Sovelletun rentoutuksen vaikutus psyykkiseen työhyvinvointiin ja sykevaihteluun

Research reveals that more than every fourth Finn experiences work-related exhaustion to some degree. Stress and exhaustion have psychological and physical expressions. The main physical factor in stress is the overloading of the autonomic nervous system, which can be measured for instance by variations of heart rate. Studies show that the work field, management and authority of the work, skill developmental possibilities, and social support inhibit stress overload. The practising of self-relaxation techniques possible inhibits working stress and exhaustion. In this study of preventive rehabilitation, the focus was on the effects of the training of applied relaxation on psychological and physiological variables of stress and empowerment of resources. Participants (n=73) were basically healthy and capable of working, 25-40 of age, workers from the field of mental work.
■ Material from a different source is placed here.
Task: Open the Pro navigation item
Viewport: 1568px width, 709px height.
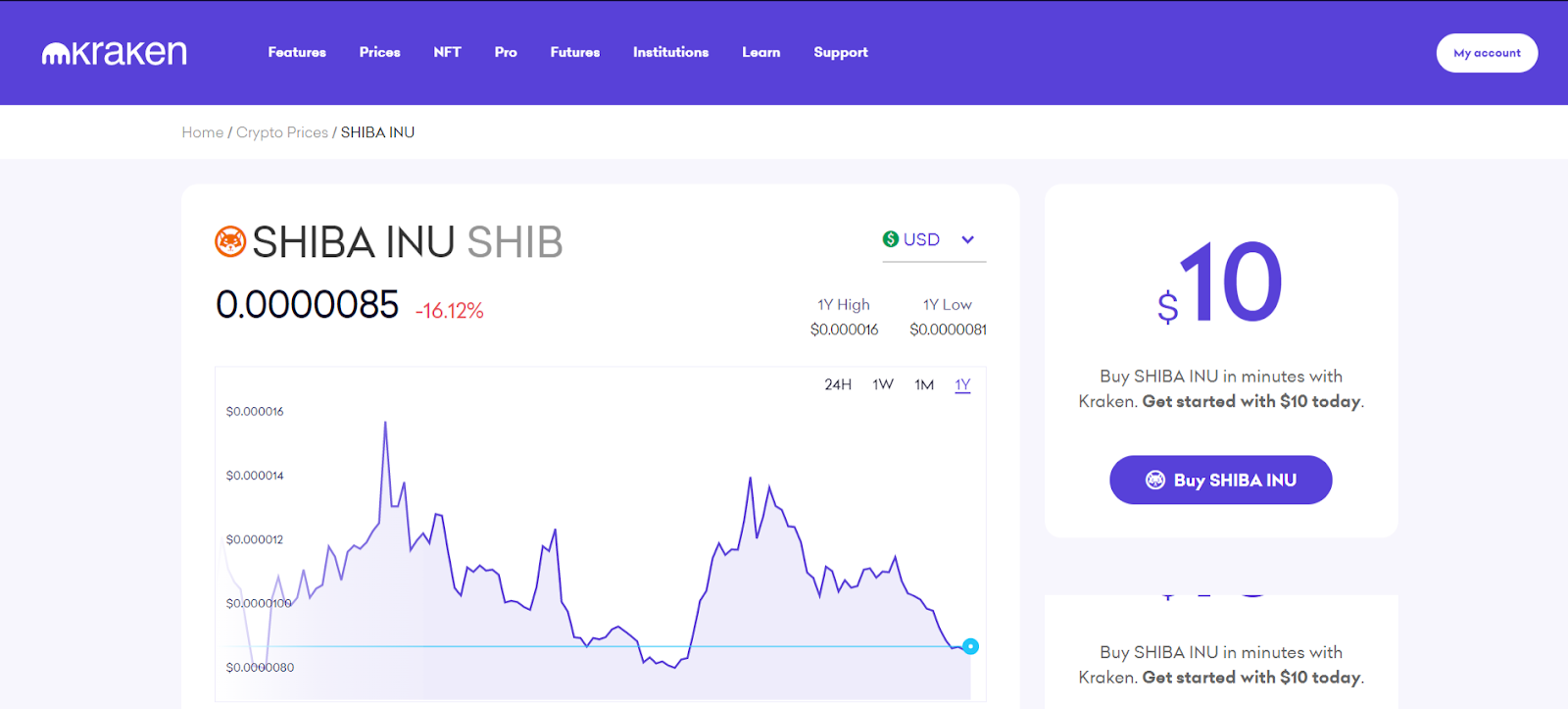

They practised applied relaxation under group conduction for seven weeks. The aim was to learn to relax easily even in everyday occasions. The subjects were tested thirdly. After the first measurement, they were grouped into two groups, of which the first group started the relaxation training. The second group began practising half a year after the second measurement. The third measurement was done one year after the beginning of the study. It was hypothesised that the training of applied relaxation would significantly reduce stress on both psychological and physiological variables and that these variables would correlate positively. Results revealed that the training of applied relaxation reduced psychological stress symptoms rather modestly. The changes were more significant in women, who experienced a slight increase in self-directivity. Physical changes were slight decreases of the sympathetic activation. The correlations of psychological and physiological variables were modest. Some changes were reduced after the active training. There was a positive interrelation between experienced work-related demands of efficiency, insufficient social support and exhaustion. There was a tendency to significance between skill developmental possibilities and psychological stress symptoms. Further implications of the results were discussed.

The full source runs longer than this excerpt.